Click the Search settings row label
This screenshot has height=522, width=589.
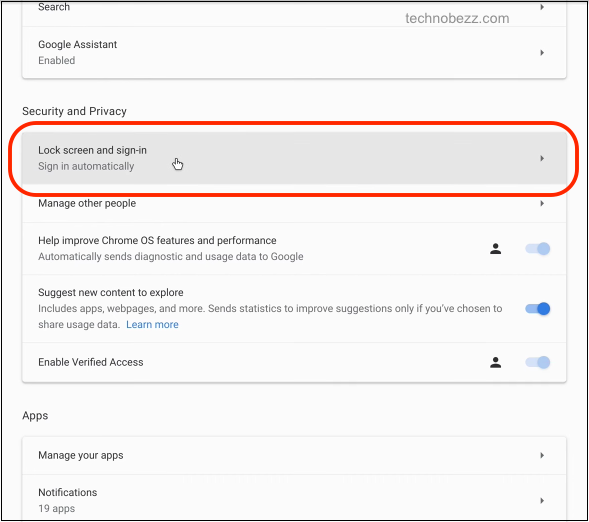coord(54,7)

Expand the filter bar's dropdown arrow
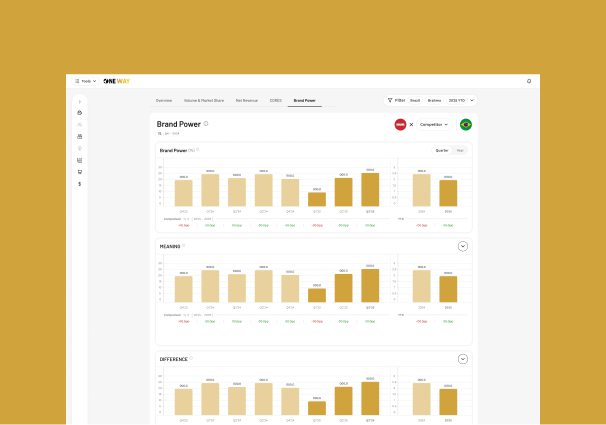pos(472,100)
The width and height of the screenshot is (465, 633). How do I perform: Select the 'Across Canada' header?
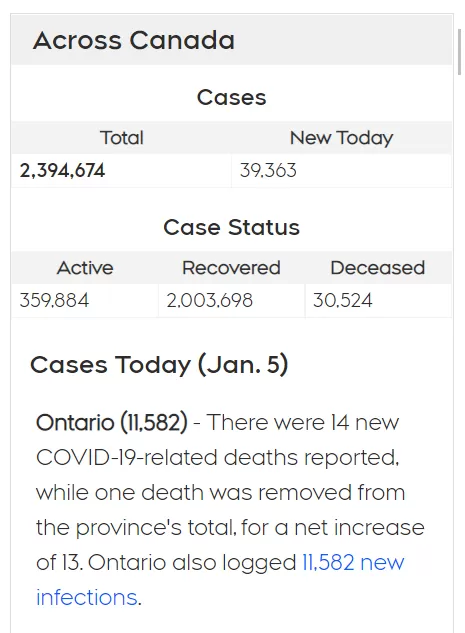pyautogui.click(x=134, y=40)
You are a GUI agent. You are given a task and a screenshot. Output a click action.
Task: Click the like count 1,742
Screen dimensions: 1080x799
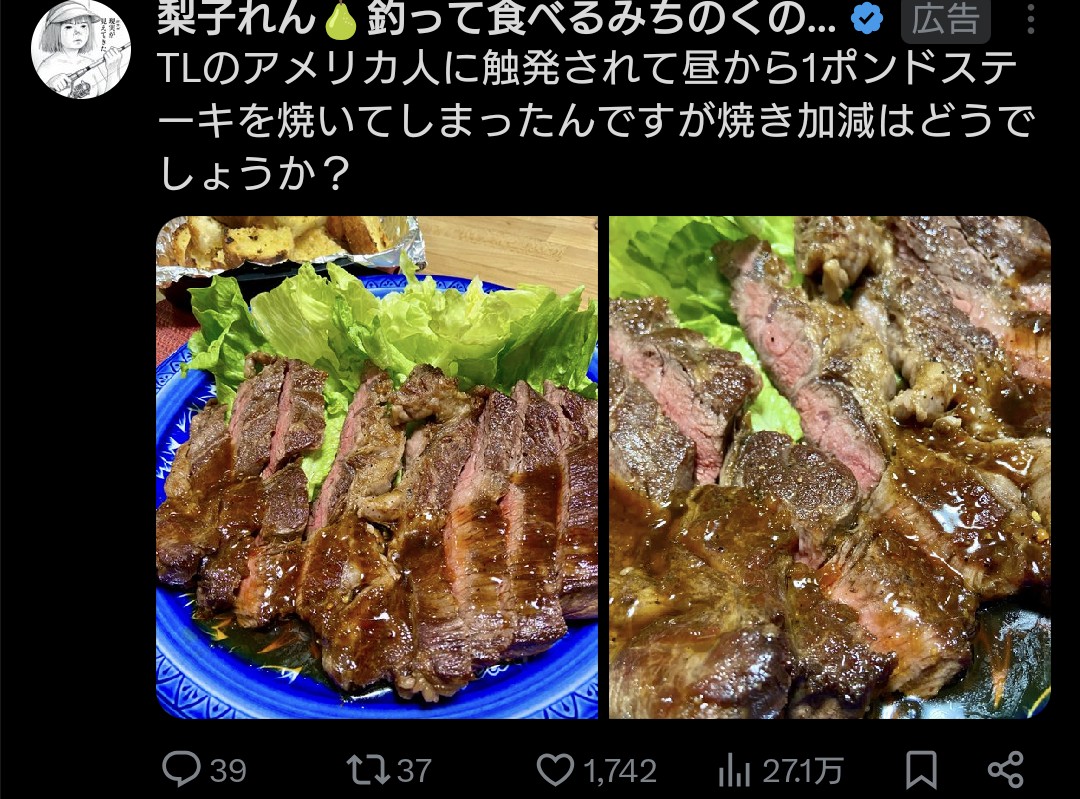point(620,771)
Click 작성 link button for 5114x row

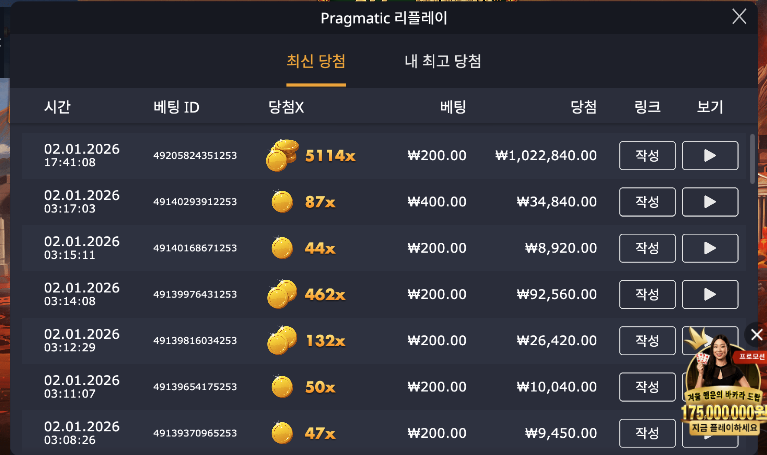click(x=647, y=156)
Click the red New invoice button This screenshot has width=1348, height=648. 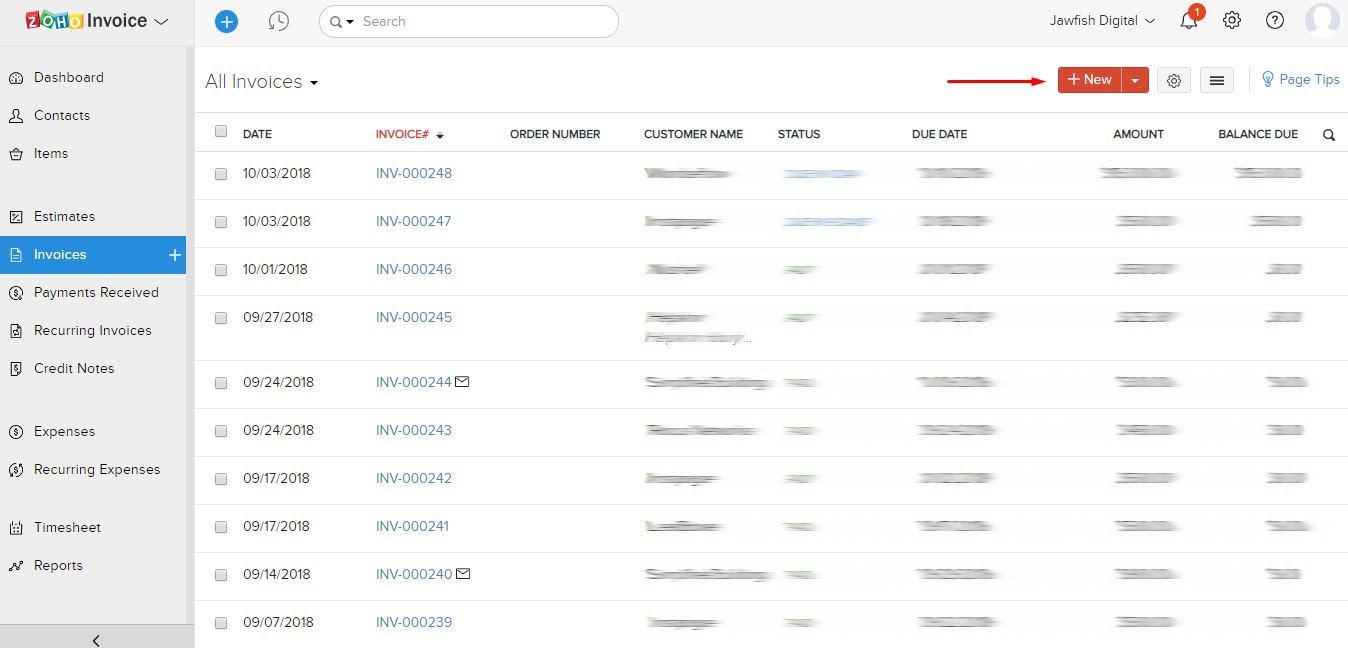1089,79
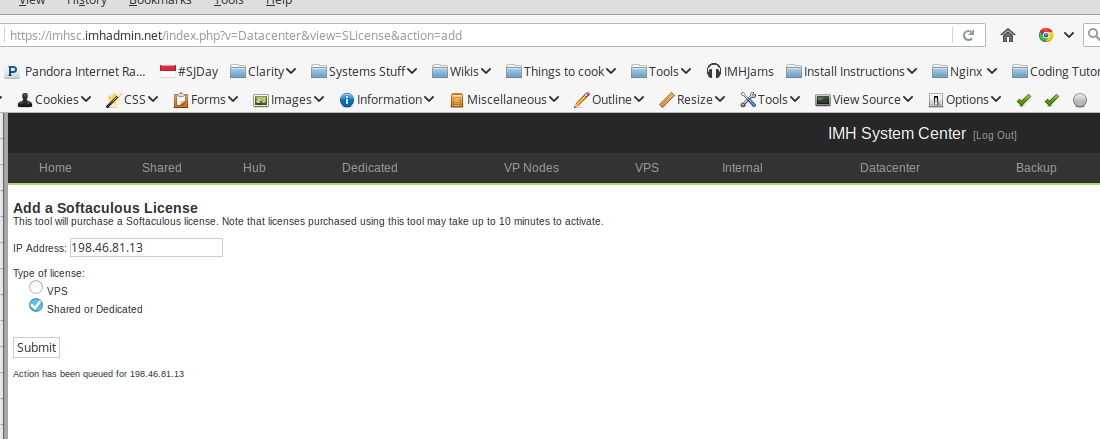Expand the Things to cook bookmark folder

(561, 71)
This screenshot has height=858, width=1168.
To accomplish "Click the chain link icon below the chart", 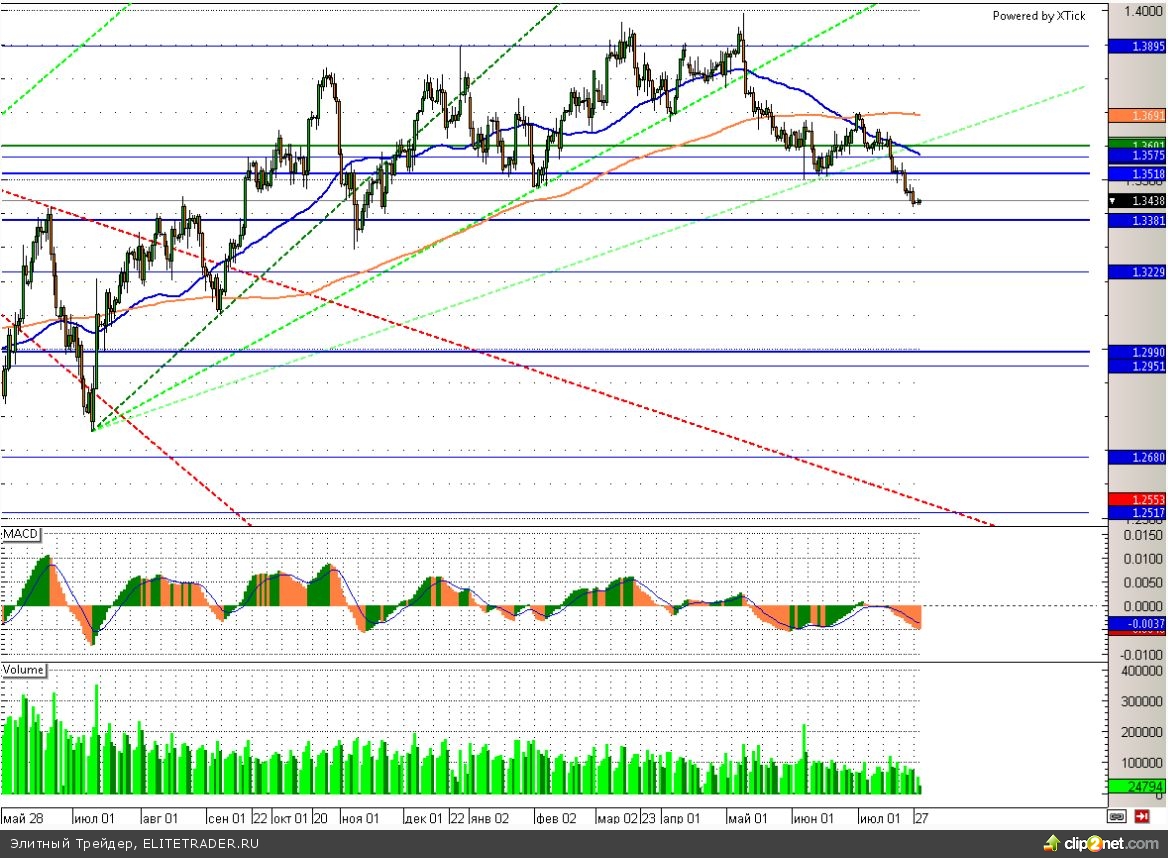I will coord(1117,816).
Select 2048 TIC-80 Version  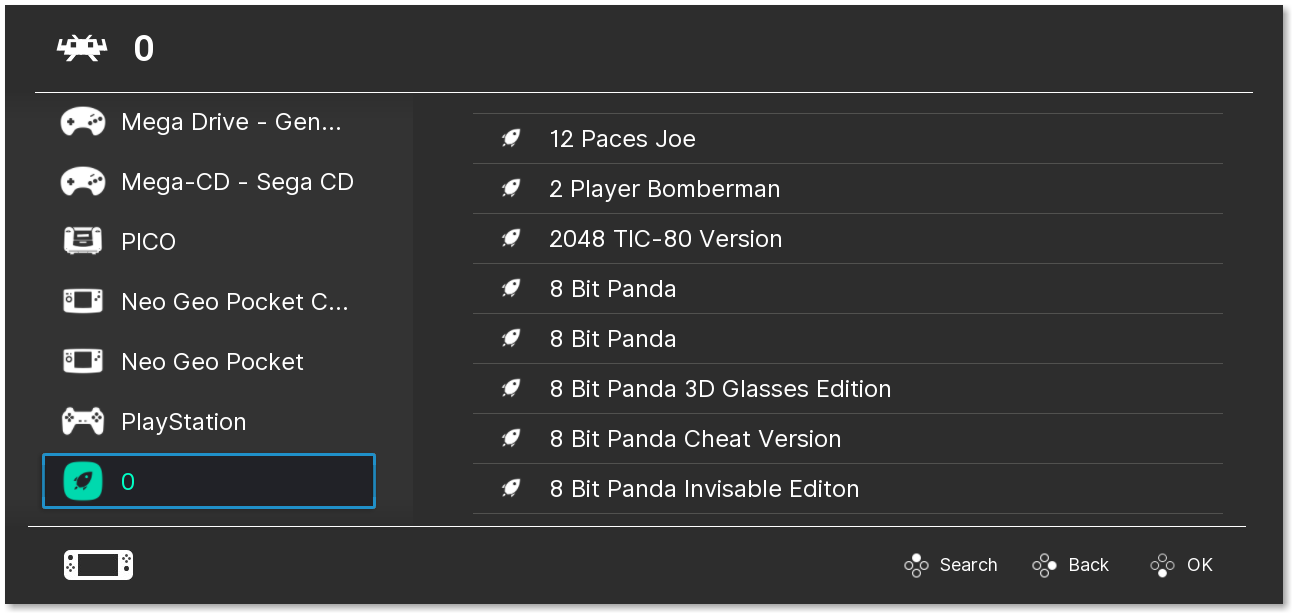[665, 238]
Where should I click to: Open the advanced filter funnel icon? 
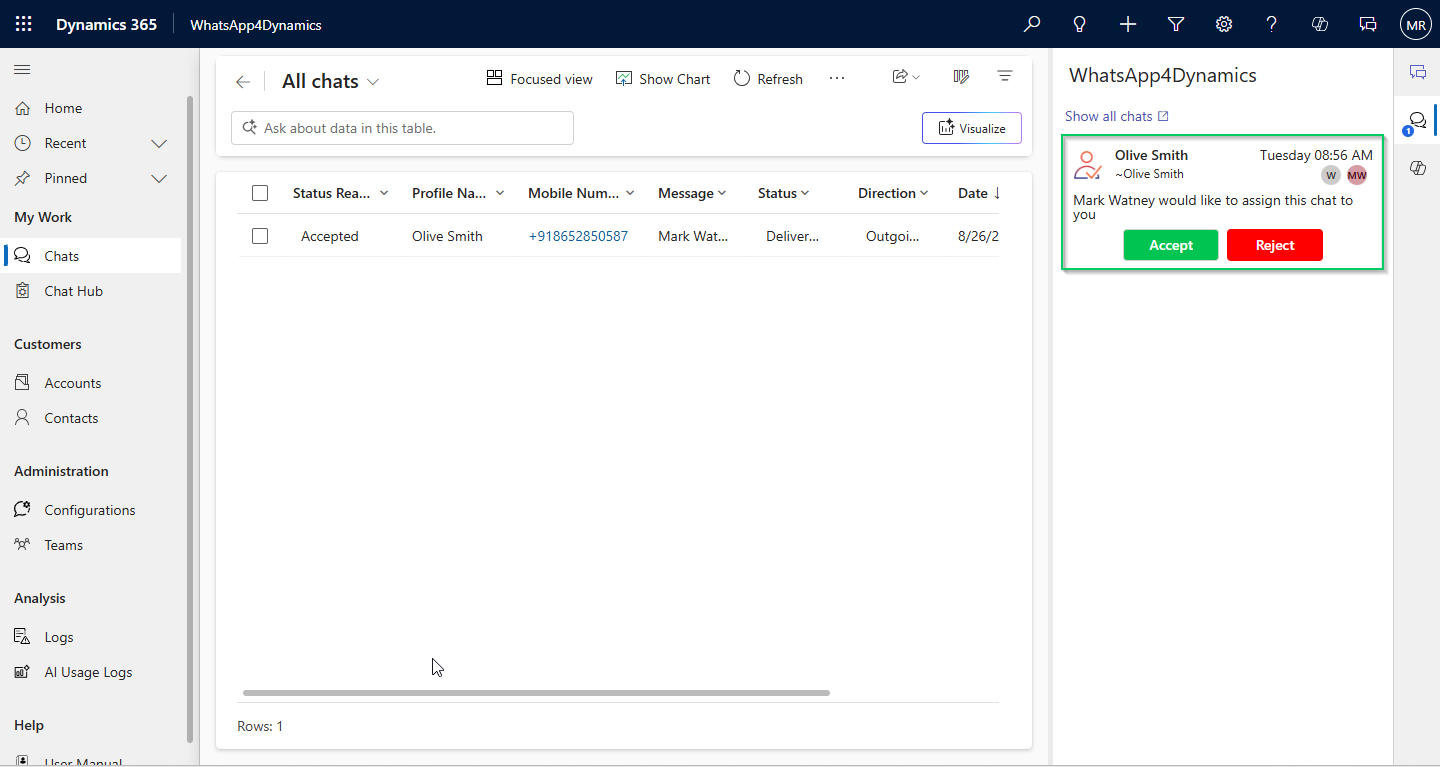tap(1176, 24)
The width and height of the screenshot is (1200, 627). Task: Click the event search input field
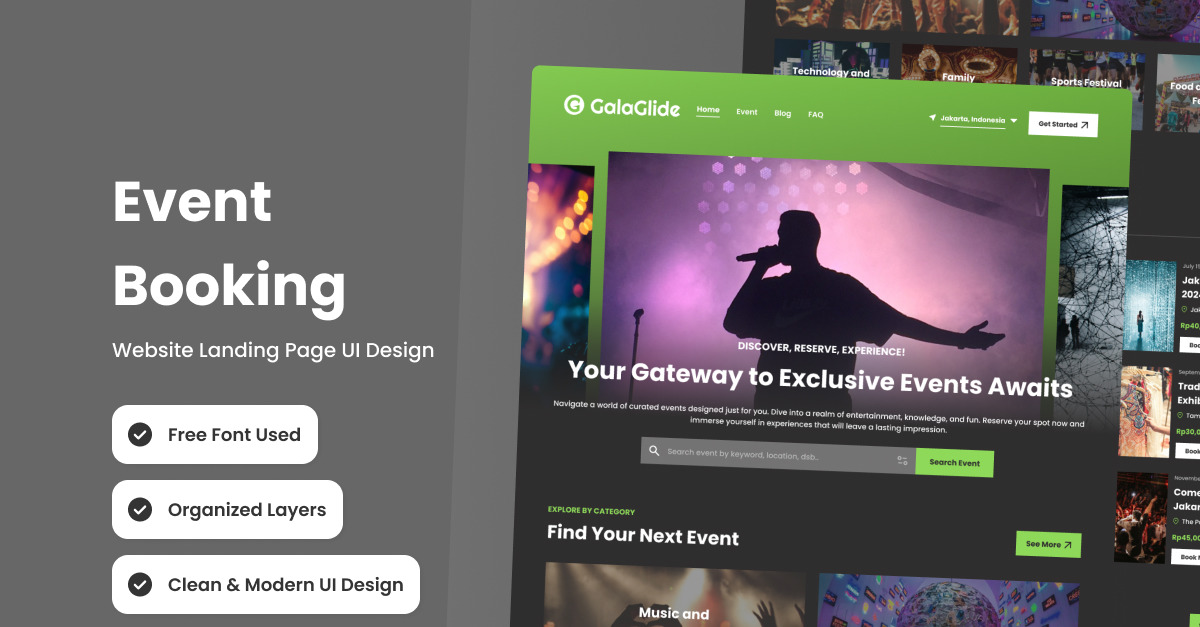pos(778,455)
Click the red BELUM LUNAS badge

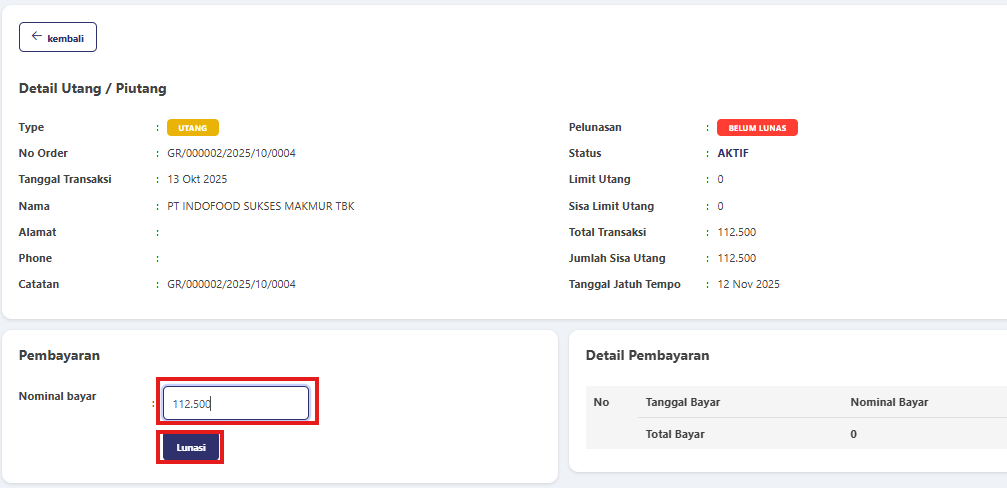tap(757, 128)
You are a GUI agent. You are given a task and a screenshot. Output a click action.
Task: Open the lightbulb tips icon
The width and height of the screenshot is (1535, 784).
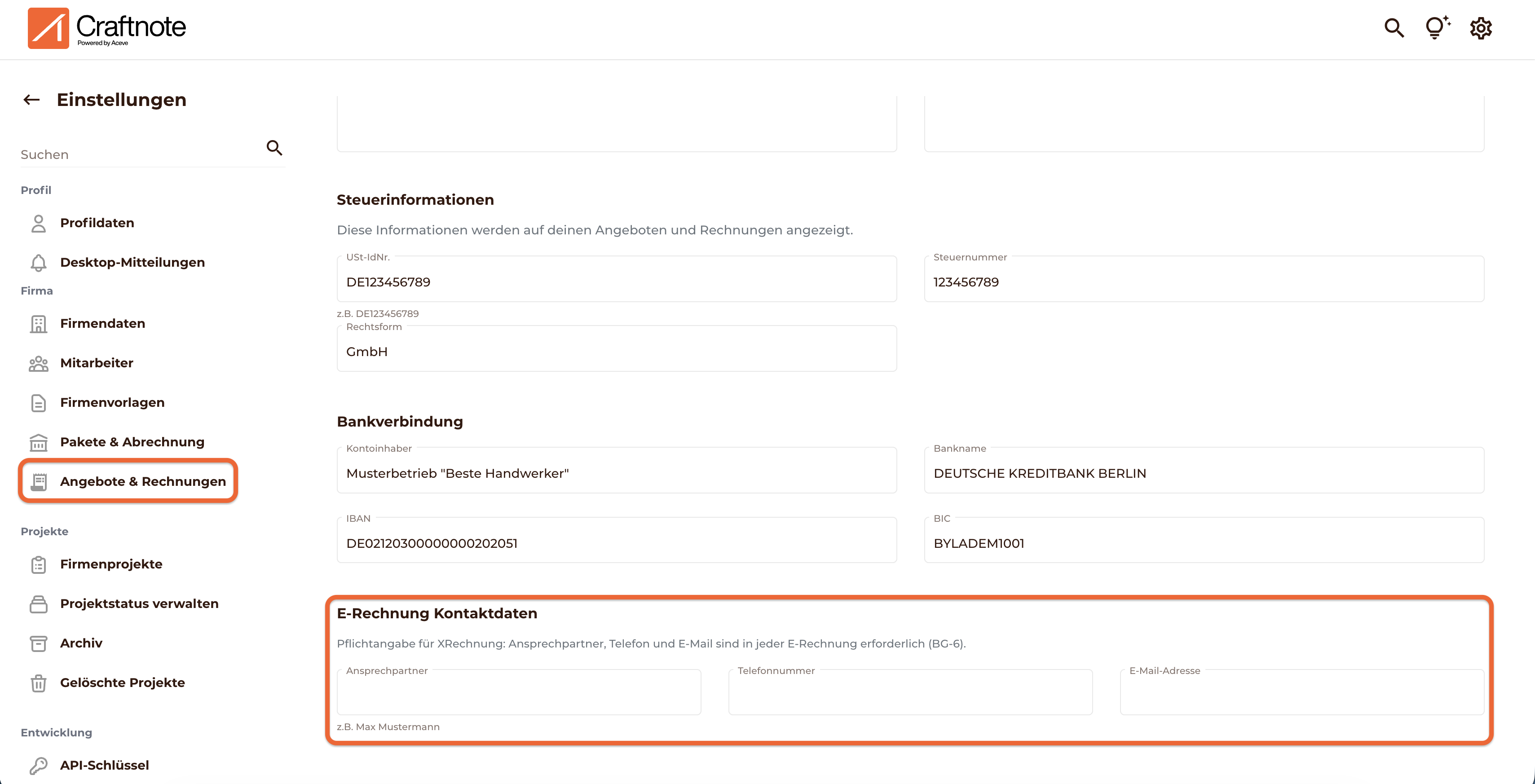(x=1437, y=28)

=-=-=

> _Goal of the exercise_
Repeat word for word only the lines from the line holding "The width and height of the screenshot is (1535, 784)." to the final line of the material, both included. Don't carry over any picture.

> _Task response_
The width and height of the screenshot is (1535, 784).
(x=1437, y=28)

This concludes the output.